Ohne einen hohen Digitalisierungsgrad von privaten wie staatlichen Institutionen und Prozessen kann es keinen breiten Einsatz der Blockchain-Technologie geben. Hierzu braucht es sektoren-übergreifende regulatorische Maßnahmen: Die gesetzliche Akzeptanz von digitalen Dokumenten (Frachtpapiere, Zollpapiere, Ausweispapiere etc.) muss dringend verbessert werden. Im Speziellen braucht es im Finanzsektor endlich einen einheitlichen europäischen Markt für Blockchain-basierte Finanzprodukte. Hierzu sollte die Bundesregierung eine zielgerichtete Implementierung der Markets-in-Crypto-Assets Regulation (MiCA) vorantreiben – mit möglichst wenigen Anpassungen der nationalen Kryptoverwahrregulierung. Zudem muss – aufbauend auf der Einführung elektronischer Wertpapiere – auch die „Dematerialisierung“ von Aktien regulatorisch ermöglicht werden. Im Steuerrecht ist eine bundesweit einheitliche und eindeutige Behandlung von Kryptowerten von Nöten.
Wir brauchen einen Blockchain-spezifischen Fördertopf mit eigenen finanziellen Mitteln zur Förderung der Technologie. Nach dem Vorbild des millionenfinanzierten Schaufensterprojektes „Sichere Digitale Identitäten“ sollten in Public-Private-Partnerships und -Reallaboren/-Testfeldern zahlreiche Leuchtturmprojekte für den Einsatz der Blockchain Technologie in Wirtschaft und Verwaltung gefördert werden. Die Einrichtung einer zentralen Kompetenzstelle für Blockchain-Anwendungen in der Verwaltung wäre – bei nunmehr einigen parallel laufenden Initiativen – ein sinnvoller Schritt.
Die Bundesregierung sollte bei der Setzung von Standards noch stärker vorangehen und für Vertrauen in diesem noch jungen Markt sorgen. Ein Beispiel ist der angekündigte Aufbau eines Smart Contract Registers für die Energiewirtschaft, das auch auf weitere Sektoren ausgerollt werden sollte, oder die Schaffung akkreditierter Zertifizierungsverfahren.
Es braucht einen massiven Ausbau der Blockchain-Expertise im Hochschulbereich. Neue Lehrstühle und Kurse an der Schnittstelle Informatik und Wirtschaft müssen geschaffen werden.

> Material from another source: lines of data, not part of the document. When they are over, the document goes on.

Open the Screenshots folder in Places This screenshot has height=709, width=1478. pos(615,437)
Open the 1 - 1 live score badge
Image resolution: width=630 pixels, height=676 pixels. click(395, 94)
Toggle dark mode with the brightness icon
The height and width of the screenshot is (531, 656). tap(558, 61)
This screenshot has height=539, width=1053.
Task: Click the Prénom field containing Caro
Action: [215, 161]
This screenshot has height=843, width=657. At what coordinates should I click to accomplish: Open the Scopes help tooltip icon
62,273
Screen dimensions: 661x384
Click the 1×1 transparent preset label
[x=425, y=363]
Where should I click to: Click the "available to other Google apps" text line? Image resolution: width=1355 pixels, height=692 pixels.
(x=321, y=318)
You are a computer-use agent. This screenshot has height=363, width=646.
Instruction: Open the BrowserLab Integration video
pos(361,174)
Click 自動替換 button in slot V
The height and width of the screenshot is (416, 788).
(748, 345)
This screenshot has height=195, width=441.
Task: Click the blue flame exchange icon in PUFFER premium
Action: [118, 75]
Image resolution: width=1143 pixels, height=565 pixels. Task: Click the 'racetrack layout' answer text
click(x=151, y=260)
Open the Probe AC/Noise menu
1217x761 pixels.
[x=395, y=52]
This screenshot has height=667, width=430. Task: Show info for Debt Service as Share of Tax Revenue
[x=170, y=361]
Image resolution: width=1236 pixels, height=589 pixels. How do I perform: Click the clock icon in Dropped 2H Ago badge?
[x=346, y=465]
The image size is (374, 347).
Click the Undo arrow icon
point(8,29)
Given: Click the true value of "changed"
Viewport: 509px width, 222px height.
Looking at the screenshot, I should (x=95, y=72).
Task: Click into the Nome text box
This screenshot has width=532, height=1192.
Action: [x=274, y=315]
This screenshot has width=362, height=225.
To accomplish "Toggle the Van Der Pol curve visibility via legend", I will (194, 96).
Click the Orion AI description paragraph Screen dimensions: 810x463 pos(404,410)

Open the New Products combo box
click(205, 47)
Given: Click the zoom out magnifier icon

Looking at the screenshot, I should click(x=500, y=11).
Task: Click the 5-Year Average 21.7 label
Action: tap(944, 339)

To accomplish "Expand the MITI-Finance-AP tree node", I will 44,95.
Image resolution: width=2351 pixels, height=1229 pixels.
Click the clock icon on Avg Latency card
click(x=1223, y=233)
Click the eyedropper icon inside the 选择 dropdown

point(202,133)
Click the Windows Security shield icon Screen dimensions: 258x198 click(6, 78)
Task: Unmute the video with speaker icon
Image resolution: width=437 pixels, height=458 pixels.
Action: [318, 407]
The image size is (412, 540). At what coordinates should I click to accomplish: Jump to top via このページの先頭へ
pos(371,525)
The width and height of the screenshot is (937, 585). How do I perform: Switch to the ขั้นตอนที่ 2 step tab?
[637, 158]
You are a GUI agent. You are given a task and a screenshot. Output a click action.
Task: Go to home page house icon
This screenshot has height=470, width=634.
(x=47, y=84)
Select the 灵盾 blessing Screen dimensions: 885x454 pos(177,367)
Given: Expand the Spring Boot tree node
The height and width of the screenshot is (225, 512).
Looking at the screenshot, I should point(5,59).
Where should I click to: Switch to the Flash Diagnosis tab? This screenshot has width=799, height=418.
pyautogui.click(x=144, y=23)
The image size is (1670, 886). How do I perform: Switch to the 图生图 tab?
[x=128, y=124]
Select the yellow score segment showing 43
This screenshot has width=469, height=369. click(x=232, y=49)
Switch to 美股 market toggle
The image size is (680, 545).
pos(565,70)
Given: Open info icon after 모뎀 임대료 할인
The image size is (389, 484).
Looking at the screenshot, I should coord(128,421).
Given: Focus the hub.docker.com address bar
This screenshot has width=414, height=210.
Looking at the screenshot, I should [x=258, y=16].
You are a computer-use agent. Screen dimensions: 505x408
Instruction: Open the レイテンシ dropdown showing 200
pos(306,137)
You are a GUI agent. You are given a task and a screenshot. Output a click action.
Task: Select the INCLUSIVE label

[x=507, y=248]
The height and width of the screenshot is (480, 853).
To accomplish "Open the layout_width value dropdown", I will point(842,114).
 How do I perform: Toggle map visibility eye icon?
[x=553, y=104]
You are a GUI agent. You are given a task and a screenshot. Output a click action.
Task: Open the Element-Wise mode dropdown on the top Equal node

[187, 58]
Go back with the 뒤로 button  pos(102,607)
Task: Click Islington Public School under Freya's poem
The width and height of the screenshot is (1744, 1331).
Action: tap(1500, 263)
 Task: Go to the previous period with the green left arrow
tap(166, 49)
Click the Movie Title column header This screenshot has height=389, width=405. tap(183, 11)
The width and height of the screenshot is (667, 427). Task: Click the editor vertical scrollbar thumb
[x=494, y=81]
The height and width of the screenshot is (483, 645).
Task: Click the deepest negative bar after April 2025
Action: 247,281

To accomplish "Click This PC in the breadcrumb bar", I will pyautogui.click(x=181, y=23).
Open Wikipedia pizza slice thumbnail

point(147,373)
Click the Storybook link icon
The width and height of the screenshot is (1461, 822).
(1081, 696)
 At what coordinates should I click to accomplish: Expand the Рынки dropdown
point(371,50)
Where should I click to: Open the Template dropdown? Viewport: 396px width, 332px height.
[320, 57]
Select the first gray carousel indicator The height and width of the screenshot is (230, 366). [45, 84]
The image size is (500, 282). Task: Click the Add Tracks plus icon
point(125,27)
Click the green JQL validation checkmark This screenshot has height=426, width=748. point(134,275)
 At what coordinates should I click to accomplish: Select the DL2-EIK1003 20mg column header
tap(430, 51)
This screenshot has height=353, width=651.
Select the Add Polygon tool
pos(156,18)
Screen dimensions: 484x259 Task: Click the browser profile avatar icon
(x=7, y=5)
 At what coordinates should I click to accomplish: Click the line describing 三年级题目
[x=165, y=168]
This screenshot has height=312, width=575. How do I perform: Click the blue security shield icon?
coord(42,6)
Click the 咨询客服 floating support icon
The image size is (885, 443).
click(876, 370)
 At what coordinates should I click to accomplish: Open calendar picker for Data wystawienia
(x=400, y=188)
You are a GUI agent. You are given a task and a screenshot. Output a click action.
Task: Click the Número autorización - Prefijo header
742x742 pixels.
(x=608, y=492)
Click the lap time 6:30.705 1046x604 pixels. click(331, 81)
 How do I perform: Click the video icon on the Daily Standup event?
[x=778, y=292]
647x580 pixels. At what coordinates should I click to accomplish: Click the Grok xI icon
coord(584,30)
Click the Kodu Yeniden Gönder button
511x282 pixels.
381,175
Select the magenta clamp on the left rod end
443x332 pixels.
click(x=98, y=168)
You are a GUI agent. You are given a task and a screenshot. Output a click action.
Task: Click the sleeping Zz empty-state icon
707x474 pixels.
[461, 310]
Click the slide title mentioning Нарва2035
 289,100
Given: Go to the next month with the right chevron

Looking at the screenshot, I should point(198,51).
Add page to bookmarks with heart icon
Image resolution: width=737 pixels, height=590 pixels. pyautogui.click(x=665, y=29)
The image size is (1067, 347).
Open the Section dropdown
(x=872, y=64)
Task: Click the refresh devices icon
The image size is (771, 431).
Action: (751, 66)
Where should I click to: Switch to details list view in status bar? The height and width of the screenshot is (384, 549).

Blockchain muss analog zu Industrie 4.0 und KI ein IT-Fokusthema in der Forschungslandschaft werden – durch neue anwendungsbasierte Forschungscluster zwischen Industrie und Wissenschaft sowie durch entsprechend finanziell geförderte Grundlagenforschung zu technologischen und rechtlichen Herausforderungen. Außerdem muss ein eigener Blockchain-Hub bzw. ein Blockchain-Kompetenzzentrum als zentraler Ansprechpartner und Netzwerkbilder für KMUs, Startups und Großunternehmen eingerichtet werden. Hier kann das von der Landesregierung NRW geförderte Europäische Blockchain Institut in Dortmund als Beispiel dienen.